> **CHALLENGE A**
Would you repeat the rows from the line containing "Task: Select the Shell tool" through the line containing "Looking at the screenshot, I should 358,96.", both lines included, with the pictures omitted?

> **TEXT**
= = = = = = =

From ab75144be08cfc1d80f49e9c37970fcadb1215a2 Mon Sep 17 00:00:00 2001
From: Ilya Dryomov <idryomov@gmail.com>
Date: Wed, 21 Jun 2017 17:27:17 +0200
Subject: libceph: kill __{insert,lookup,remove}_pg_mapping()

Switch to DEFINE_RB_FUNCS2-generated {insert,lookup,erase}_pg_mapping().

Signed-off-by: Ilya Dryomov <idryomov@gmail.com>
---
 net/ceph/osdmap.c | 87 ++++++++++---------------------------------------------
 1 file changed, 15 insertions(+), 72 deletions(-)

diff --git a/net/ceph/osdmap.c b/net/ceph/osdmap.c
index 41b380ac68ac..423747714017 100644
--- a/net/ceph/osdmap.c
+++ b/net/ceph/osdmap.c
@@ -457,69 +457,8 @@ static void free_pg_mapping(struct ceph_pg_mapping *pg)
  * rbtree of pg_mapping for handling pg_temp (explicit mapping of pgid
  * to a set of osds) and primary_temp (explicit primary setting)
  */
-static int __insert_pg_mapping(struct ceph_pg_mapping *new,
-			       struct rb_root *root)
-{
-	struct rb_node **p = &root->rb_node;
-	struct rb_node *parent = NULL;
-	struct ceph_pg_mapping *pg = NULL;
-	int c;
-
-	dout("__insert_pg_mapping %llx %p\n", *(u64 *)&new->pgid, new);
-	while (*p) {
-		parent = *p;
-		pg = rb_entry(parent, struct ceph_pg_mapping, node);
-		c = ceph_pg_compare(&new->pgid, &pg->pgid);
-		if (c < 0)

= = = = = = =

> **CHALLENGE B**
Can you transcribe the part of the patch that opens with the words "Signed-off-by: Ilya Dryomov" and closes with "free_pg_mapping(struct ceph_pg_mapping *pg)"?

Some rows
= = = = = = =

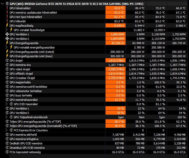This screenshot has width=189, height=158.
Task: Click clock icon next to GPU órajel
Action: 7,61
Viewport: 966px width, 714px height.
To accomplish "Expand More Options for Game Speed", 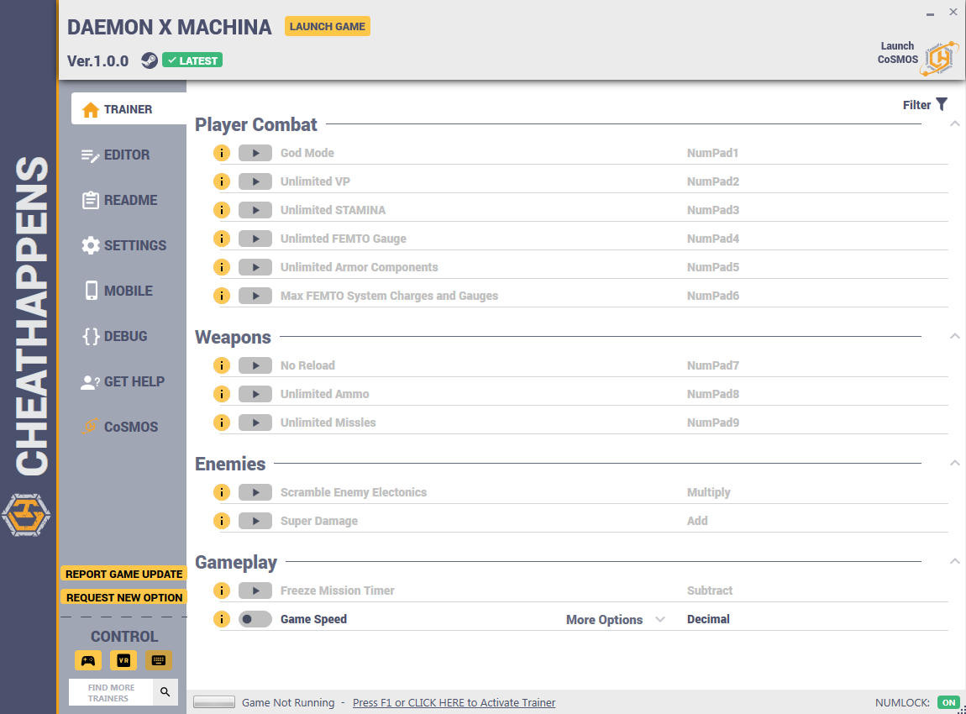I will coord(615,620).
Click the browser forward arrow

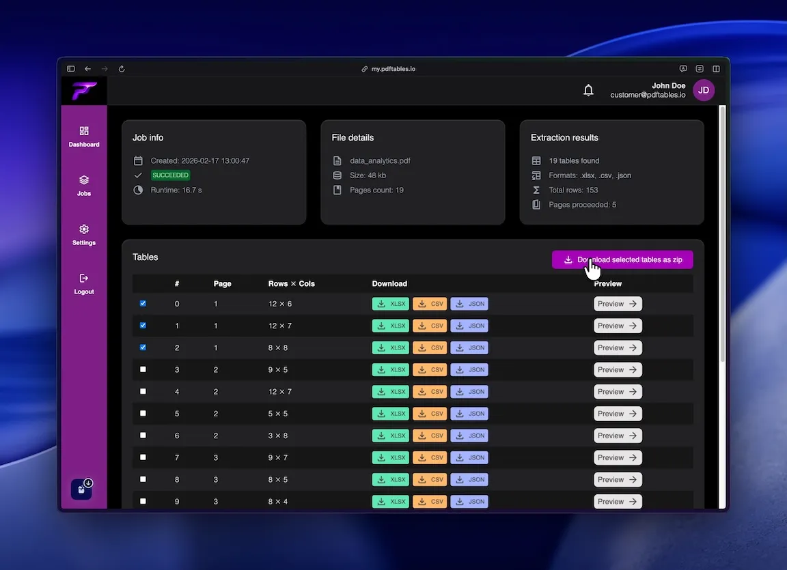[104, 68]
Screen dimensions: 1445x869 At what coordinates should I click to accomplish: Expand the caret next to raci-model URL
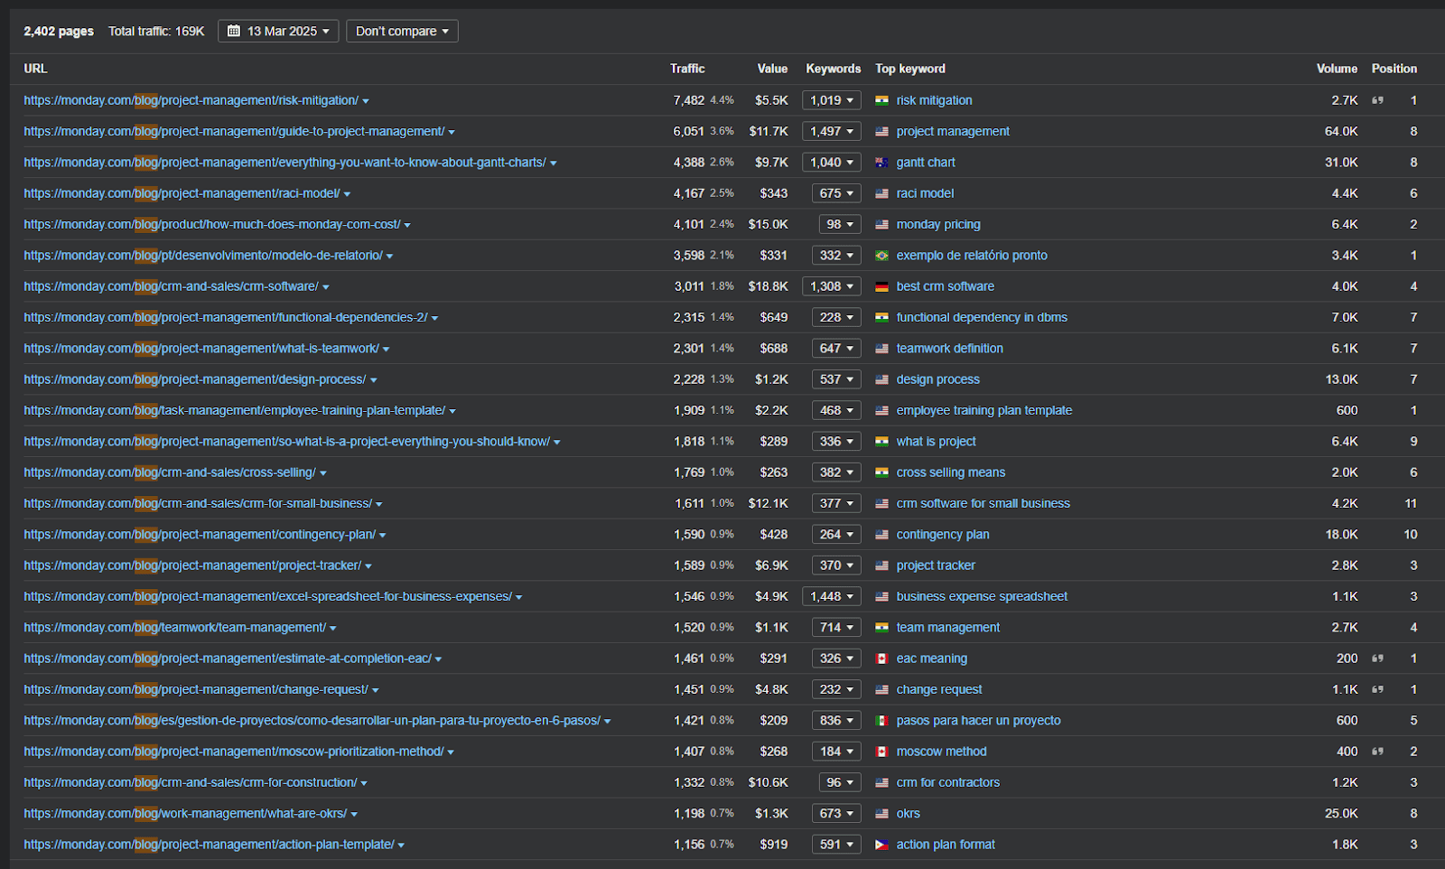pos(347,194)
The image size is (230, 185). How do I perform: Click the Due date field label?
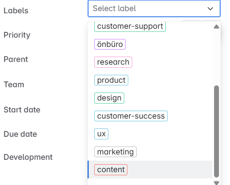(x=20, y=134)
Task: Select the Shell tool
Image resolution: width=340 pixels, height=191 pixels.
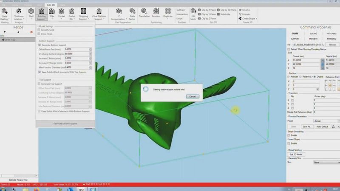Action: (31, 13)
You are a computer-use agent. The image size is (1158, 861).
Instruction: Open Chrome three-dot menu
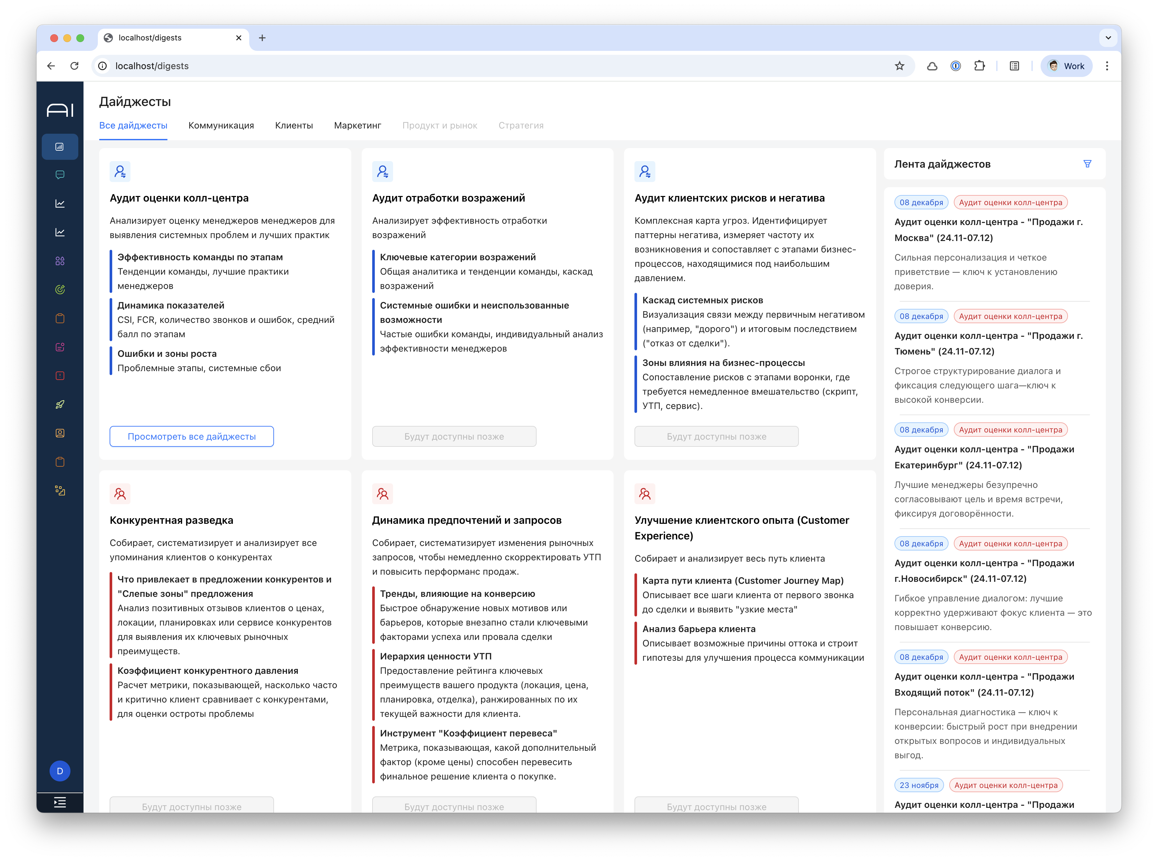(x=1107, y=66)
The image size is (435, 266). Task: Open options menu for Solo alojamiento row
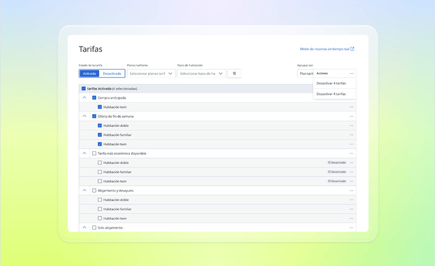tap(351, 228)

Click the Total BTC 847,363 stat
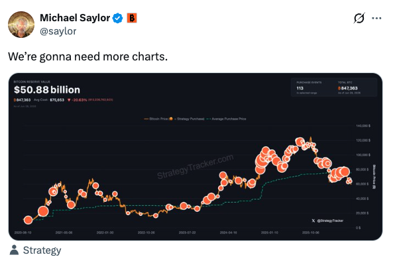tap(349, 88)
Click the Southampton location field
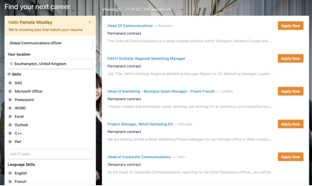This screenshot has width=312, height=186. pyautogui.click(x=53, y=64)
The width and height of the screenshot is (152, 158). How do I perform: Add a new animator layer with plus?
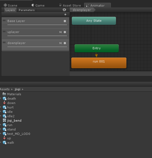click(65, 15)
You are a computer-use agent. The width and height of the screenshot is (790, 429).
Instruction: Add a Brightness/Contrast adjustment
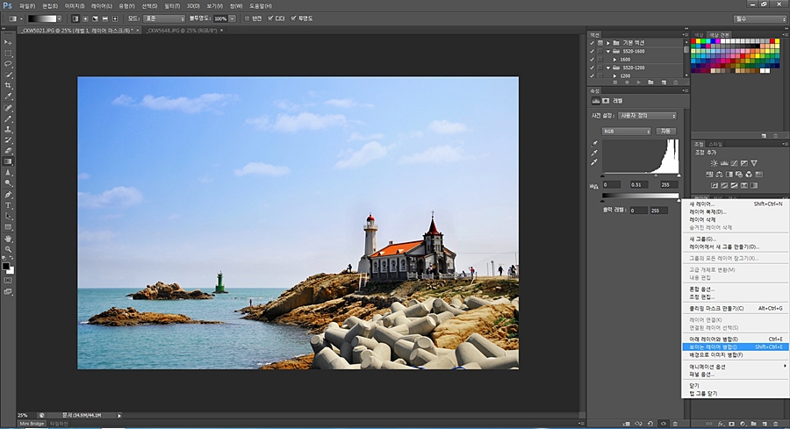point(714,163)
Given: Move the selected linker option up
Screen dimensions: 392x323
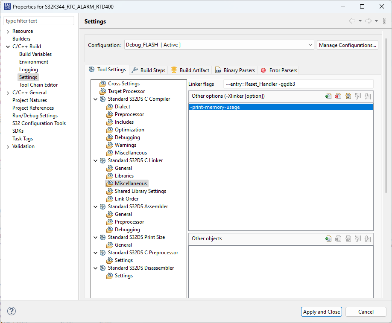Looking at the screenshot, I should 358,96.
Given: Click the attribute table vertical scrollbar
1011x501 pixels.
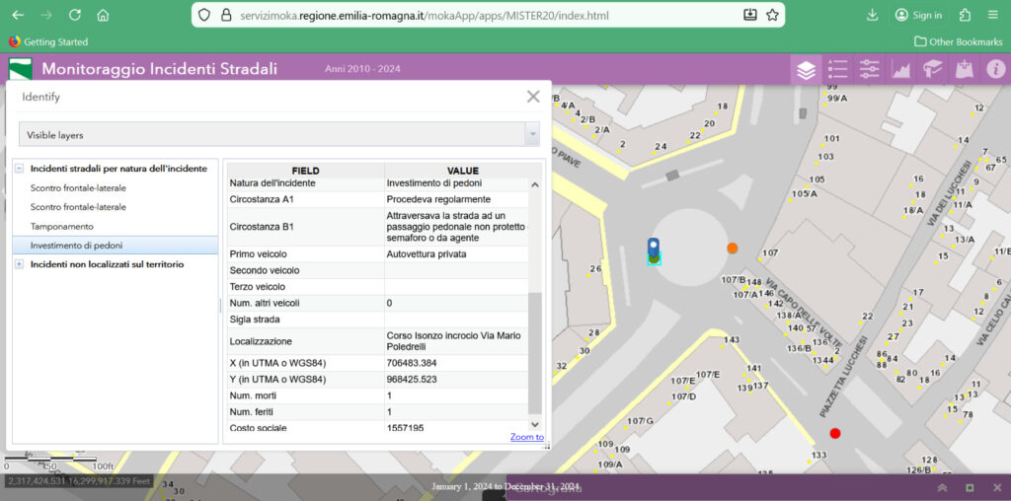Looking at the screenshot, I should pyautogui.click(x=535, y=352).
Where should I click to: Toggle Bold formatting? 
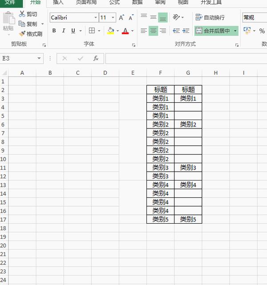(54, 31)
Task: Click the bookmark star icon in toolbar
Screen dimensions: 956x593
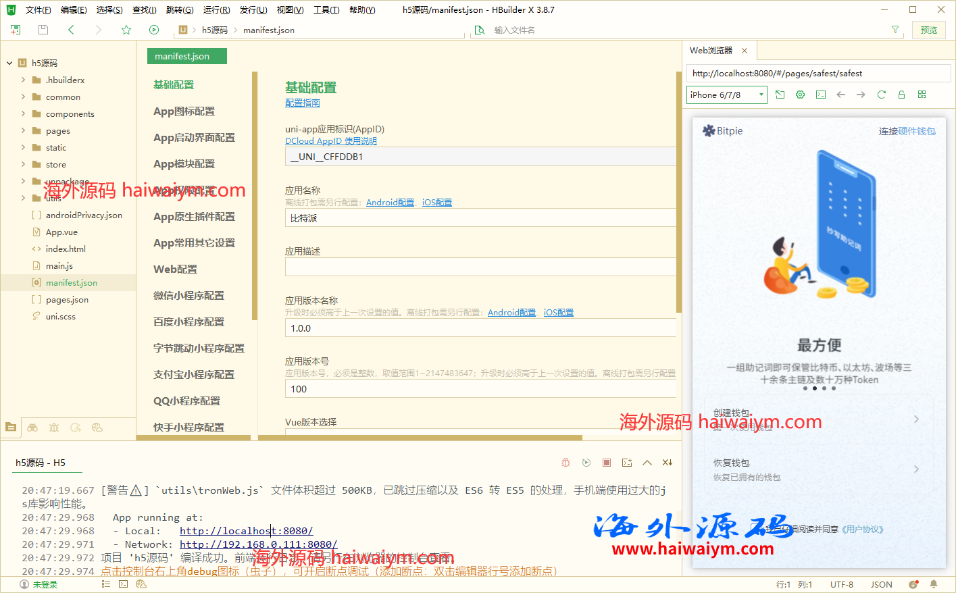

= = = = = = =

> **FINISHED ANSWER A**
Task: Select the Shell tool
Image resolution: width=340 pixels, height=191 pixels.
Action: (31, 13)
You are a computer-use agent. The image size is (1158, 861).
Instruction: Open Chrome three-dot menu
(x=1107, y=66)
The image size is (435, 266). Task: Open options menu for Solo alojamiento row
tap(351, 228)

Click the Total BTC 847,363 stat
tap(349, 88)
Click the Southampton location field
This screenshot has width=312, height=186. pyautogui.click(x=53, y=64)
The width and height of the screenshot is (152, 158). How do I perform: Add a new animator layer with plus?
click(65, 15)
You are a computer-use agent. The width and height of the screenshot is (790, 429).
Instruction: Add a Brightness/Contrast adjustment
point(714,163)
Given: Move the selected linker option up
Screen dimensions: 392x323
Looking at the screenshot, I should 358,96.

> **FINISHED ANSWER B**
Signed-off-by: Ilya Dryomov <idryomov@gmail.com>
---
 net/ceph/osdmap.c | 87 ++++++++++---------------------------------------------
 1 file changed, 15 insertions(+), 72 deletions(-)

diff --git a/net/ceph/osdmap.c b/net/ceph/osdmap.c
index 41b380ac68ac..423747714017 100644
--- a/net/ceph/osdmap.c
+++ b/net/ceph/osdmap.c
@@ -457,69 +457,8 @@ static void free_pg_mapping(struct ceph_pg_mapping *pg)